The dignity of work

Thinking anew: As Job once famously asked: if we take happiness from the hand of the Lord must we not take sorrow too? And why…

Thinking anew:As Job once famously asked: if we take happiness from the hand of the Lord must we not take sorrow too? And why should we worry, anyway? Have not the prophets told us that all will be well again in early 2010?

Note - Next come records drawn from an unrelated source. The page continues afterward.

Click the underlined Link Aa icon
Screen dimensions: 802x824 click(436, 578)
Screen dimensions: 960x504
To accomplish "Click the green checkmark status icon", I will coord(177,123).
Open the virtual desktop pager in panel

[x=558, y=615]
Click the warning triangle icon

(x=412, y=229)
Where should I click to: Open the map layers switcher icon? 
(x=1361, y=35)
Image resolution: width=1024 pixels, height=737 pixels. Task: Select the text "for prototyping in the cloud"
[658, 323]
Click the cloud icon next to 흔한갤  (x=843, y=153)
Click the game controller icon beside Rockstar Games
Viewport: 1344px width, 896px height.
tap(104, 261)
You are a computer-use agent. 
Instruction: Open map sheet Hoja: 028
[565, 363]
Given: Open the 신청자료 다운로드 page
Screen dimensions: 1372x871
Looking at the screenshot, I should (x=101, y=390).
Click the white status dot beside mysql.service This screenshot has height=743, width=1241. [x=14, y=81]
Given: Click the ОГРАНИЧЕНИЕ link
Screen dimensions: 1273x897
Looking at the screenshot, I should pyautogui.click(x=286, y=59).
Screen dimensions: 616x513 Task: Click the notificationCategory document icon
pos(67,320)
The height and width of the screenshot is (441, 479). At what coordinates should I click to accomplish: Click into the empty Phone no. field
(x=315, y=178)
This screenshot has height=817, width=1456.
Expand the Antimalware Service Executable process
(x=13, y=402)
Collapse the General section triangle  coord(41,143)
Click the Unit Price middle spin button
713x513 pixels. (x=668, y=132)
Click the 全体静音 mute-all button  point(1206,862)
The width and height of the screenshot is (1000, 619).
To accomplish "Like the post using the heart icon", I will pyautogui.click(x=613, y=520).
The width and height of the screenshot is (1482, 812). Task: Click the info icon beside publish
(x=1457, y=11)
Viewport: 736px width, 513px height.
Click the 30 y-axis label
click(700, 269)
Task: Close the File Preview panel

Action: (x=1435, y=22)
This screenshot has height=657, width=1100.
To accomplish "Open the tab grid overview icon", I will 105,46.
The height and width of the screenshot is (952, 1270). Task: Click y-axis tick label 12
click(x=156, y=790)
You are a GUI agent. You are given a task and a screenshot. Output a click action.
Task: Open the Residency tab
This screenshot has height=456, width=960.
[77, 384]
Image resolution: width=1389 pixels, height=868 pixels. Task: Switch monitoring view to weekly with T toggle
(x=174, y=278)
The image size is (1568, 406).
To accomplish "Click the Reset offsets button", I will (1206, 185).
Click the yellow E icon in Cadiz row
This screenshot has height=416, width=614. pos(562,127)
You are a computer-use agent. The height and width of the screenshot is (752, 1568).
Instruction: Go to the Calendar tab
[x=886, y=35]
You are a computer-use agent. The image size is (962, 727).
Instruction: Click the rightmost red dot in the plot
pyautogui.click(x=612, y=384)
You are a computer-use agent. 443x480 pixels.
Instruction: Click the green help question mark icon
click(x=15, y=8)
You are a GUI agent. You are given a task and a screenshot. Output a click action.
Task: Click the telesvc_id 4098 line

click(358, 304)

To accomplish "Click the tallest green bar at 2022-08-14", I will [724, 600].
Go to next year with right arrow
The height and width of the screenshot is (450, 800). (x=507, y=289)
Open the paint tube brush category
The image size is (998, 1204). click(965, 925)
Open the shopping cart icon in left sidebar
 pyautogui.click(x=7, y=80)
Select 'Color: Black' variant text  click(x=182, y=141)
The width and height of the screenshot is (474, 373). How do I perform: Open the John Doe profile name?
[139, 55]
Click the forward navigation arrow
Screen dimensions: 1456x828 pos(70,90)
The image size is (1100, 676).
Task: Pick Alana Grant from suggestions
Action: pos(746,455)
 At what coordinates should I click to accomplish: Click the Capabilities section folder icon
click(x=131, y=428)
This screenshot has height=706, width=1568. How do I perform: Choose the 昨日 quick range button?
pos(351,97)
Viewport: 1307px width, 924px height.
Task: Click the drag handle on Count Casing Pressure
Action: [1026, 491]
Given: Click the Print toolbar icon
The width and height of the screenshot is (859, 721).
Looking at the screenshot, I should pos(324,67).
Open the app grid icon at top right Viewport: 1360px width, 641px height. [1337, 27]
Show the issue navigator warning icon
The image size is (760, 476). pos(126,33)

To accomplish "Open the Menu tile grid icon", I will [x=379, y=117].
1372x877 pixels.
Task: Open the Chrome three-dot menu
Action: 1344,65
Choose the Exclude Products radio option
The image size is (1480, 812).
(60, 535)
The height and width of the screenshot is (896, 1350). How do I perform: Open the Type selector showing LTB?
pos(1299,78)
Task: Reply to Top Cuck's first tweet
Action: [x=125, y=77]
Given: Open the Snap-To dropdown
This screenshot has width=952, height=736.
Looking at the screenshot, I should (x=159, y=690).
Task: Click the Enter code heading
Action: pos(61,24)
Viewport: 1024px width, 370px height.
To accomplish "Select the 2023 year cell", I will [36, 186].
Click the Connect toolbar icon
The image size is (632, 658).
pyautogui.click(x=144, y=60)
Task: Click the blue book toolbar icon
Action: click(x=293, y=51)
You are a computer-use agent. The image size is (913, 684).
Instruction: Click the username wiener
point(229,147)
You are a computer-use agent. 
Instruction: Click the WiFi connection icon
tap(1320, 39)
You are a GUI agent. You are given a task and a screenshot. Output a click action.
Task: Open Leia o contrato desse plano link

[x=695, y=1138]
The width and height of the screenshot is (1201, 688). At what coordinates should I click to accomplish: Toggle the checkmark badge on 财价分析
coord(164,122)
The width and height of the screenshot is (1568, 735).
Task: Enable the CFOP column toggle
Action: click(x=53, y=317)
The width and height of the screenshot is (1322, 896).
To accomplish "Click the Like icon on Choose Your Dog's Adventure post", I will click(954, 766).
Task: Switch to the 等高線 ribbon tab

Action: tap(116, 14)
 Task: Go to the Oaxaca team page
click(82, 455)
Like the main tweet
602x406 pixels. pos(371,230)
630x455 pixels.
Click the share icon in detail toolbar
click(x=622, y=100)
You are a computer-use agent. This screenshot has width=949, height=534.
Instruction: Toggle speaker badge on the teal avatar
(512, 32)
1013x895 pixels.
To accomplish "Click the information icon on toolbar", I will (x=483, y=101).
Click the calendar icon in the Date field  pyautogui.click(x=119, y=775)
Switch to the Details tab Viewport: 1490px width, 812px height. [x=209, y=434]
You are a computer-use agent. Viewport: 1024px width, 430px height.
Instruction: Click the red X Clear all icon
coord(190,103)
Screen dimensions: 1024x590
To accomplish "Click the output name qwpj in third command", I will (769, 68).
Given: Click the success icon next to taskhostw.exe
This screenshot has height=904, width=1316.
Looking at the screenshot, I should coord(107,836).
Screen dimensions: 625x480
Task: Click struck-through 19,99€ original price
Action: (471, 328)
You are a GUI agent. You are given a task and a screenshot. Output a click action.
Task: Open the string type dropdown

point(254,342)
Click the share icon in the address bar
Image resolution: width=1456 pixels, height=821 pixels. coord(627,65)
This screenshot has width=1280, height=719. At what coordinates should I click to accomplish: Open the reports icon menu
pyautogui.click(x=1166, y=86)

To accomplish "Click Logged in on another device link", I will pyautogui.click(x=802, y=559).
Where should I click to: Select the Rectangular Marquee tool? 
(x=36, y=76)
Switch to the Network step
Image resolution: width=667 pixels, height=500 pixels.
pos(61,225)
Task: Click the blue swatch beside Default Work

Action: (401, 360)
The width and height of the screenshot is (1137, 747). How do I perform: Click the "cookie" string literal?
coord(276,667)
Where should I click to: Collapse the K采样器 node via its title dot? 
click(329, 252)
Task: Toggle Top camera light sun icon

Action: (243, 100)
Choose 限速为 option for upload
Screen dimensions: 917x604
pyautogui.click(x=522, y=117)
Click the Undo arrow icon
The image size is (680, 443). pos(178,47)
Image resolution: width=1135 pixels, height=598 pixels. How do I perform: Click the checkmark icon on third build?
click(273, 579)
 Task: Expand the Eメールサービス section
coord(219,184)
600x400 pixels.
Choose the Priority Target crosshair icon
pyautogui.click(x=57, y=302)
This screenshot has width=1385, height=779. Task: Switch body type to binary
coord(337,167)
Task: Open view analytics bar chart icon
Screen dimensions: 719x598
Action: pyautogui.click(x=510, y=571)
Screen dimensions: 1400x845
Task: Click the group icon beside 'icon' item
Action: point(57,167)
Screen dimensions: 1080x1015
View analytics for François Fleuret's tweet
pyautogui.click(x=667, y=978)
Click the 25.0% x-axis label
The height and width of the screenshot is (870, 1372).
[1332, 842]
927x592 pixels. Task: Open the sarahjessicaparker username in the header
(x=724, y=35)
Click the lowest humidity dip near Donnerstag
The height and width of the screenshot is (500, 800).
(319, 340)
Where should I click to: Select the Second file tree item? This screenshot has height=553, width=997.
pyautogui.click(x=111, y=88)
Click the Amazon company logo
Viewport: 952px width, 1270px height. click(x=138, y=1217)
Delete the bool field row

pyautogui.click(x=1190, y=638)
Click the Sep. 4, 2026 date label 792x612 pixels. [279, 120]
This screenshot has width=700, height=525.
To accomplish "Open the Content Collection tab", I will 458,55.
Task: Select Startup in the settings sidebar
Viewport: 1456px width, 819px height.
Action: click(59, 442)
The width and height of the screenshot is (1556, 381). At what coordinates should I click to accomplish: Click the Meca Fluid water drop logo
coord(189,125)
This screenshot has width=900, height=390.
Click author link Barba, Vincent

Christianity takes a back seat when the sages speak of upskilling, while avoiding fluffy concepts like the dignity of a person's labour. Social snobbery attributes higher values to certain types of employment and professions than it does to others.
We often take action to protect our professions from foreigners or our farming produce from outside
competition, but there is little sympathy for the factory worker when his or her work is sent abroad. In the new morality the less-respected employment can be farmed out to the developing world while we keep the jobs with the social prestige and bigger salaries.
Would it be the same if barristers from, say, India or accountants from Slovakia produced the same work as our barristers and accountants but at a cheaper rate? If factory workers in Indonesia can skilfully solder delicate circuit boards, surely their medical compatriots can perform micro-surgery equally well? We afford such dignity to these professions that we could not countenance their movement offshore. Yet every new financial services company that opens up here has moved from somewhere
else, and it could move again before we know it.
Returning to a society that values work for its dignity rather than its social prestige is a desirable dream. But the floodgates of greed opened a long time ago and the bonus culture we have developed is going to be hard to reverse. Returning to the old morality of an honest day's pay for an honest day's work sounds almost jocular. Everything is about the economy.
It's funny that the word economy is simply the Greek word for housekeeping! The bank account plays a pivotal role in all housekeeping, but there is more to housekeeping than a healthy balance on paper. Good housekeeping involves nurturing,
entertaining, warming and feeding the household. It draws on the skills and gifts of all its members and values every member's contribution. It comforts, heals, challenges and protects. In times of plenty it is generous to itself and those around it. In times of scarcity it focuses on the important things. It is also at these times that the great creativity and inventiveness of the household members become most evident. A good economy should also value these things, respect all its members and draw on the wealth of their creativity in the difficult days.
An economy built solely on balance-books and the inherent vulnerability of gambling on the stock markets is not prudent housekeeping - though your new accountant in Malawi might make it look good on paper!
Two thousand years ago we were warned of the futility of building bigger barns. It's still true.